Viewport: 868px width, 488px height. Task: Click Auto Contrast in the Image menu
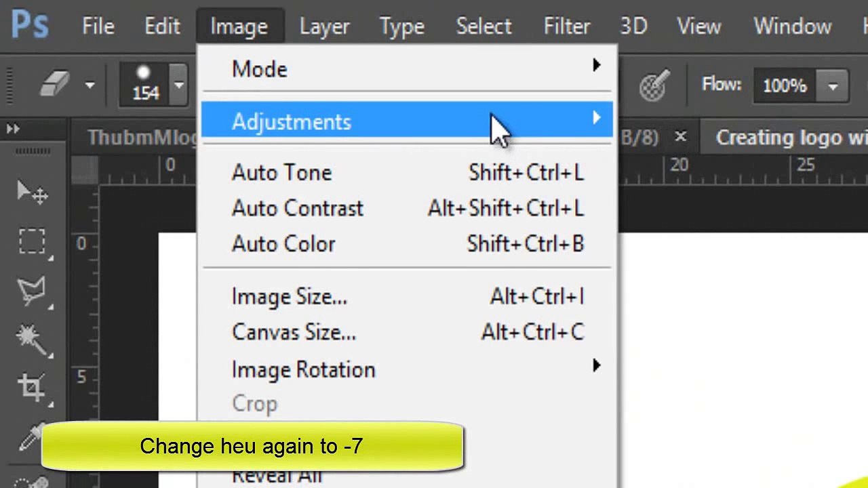point(298,208)
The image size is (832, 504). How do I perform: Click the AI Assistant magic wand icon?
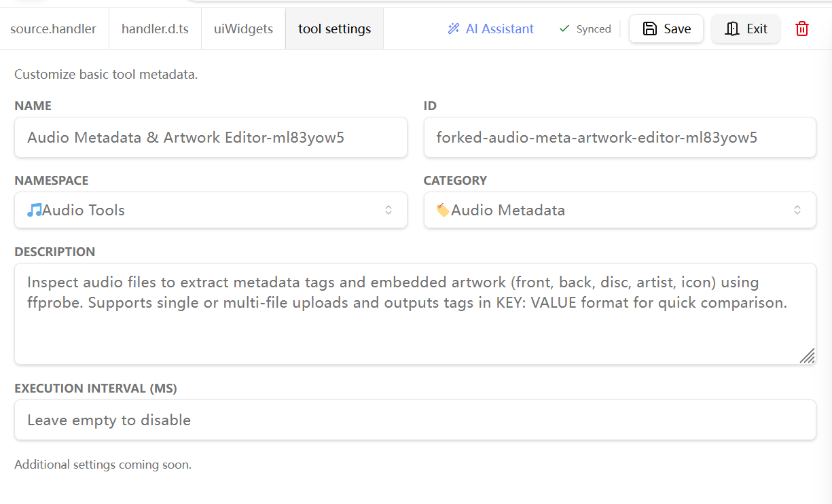(x=454, y=29)
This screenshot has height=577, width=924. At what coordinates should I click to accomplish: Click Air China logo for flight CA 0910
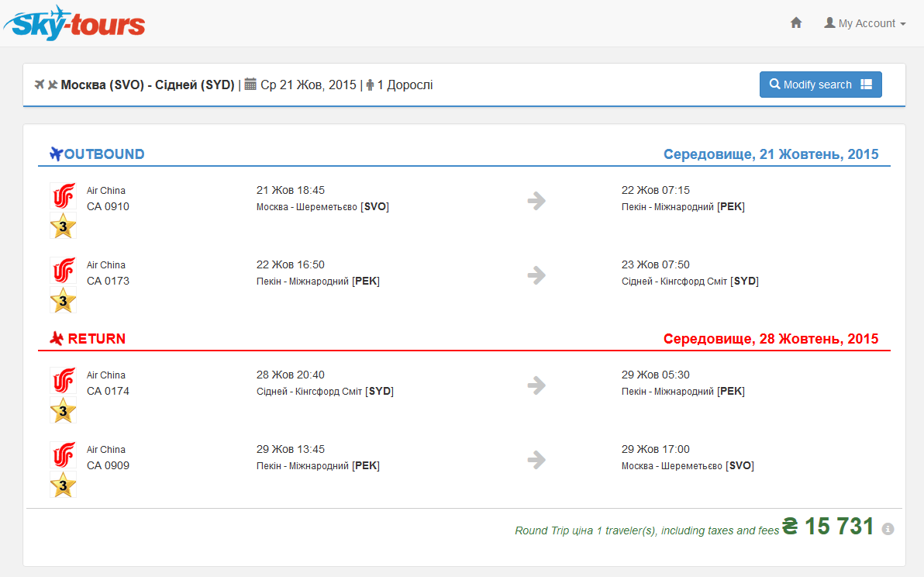click(63, 195)
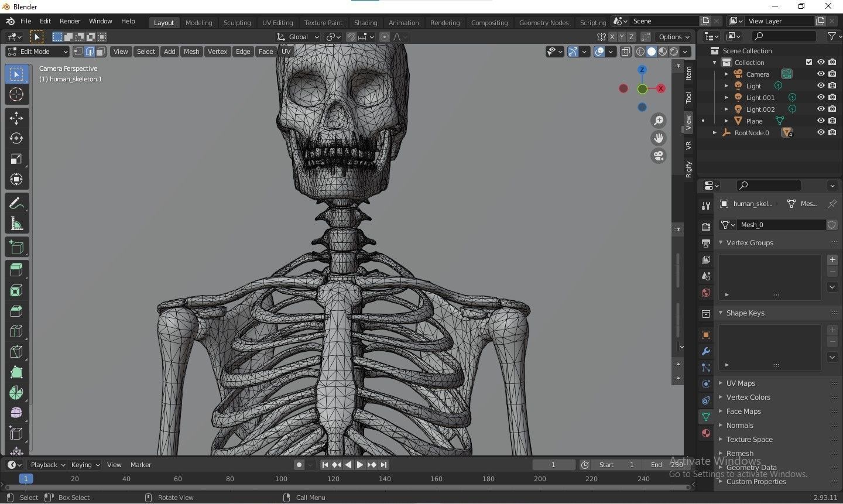Select the Rotate tool

tap(16, 138)
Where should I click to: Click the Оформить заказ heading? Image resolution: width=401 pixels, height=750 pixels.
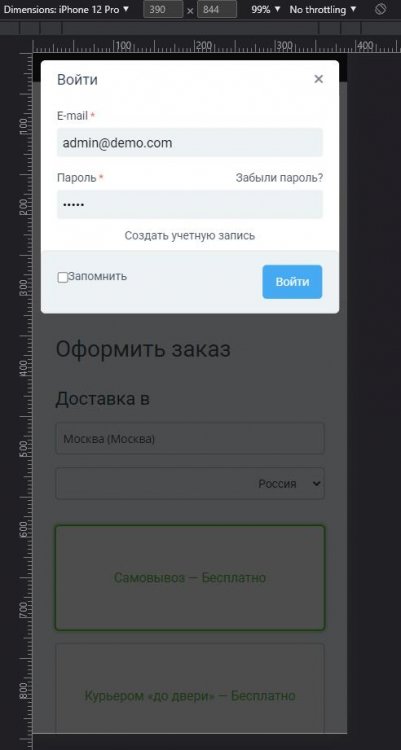click(x=143, y=350)
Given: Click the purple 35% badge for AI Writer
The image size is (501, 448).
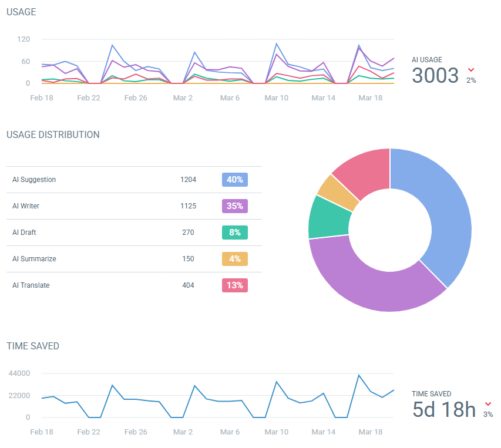Looking at the screenshot, I should tap(234, 206).
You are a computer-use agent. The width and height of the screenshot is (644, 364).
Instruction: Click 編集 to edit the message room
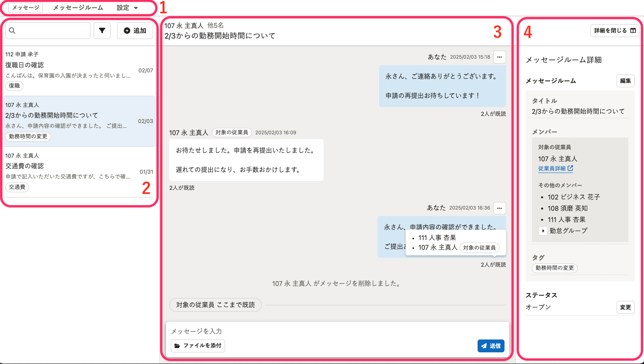tap(625, 81)
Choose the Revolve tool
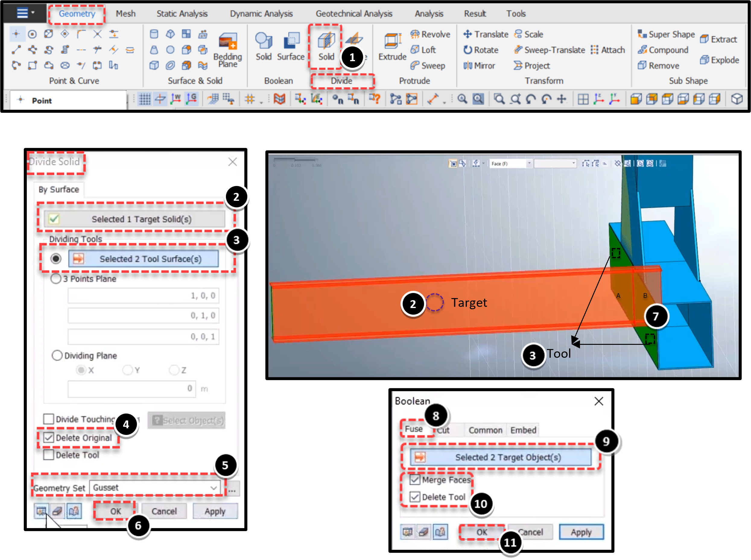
-----
Output nothing but the lines from the one containing "Instruction: Click 編集" to the end of the listing, both ends included, reproduced exactly. Pictures stay out.

Instruction: Click 編集 to edit the message room
tap(625, 81)
Choose the Revolve tool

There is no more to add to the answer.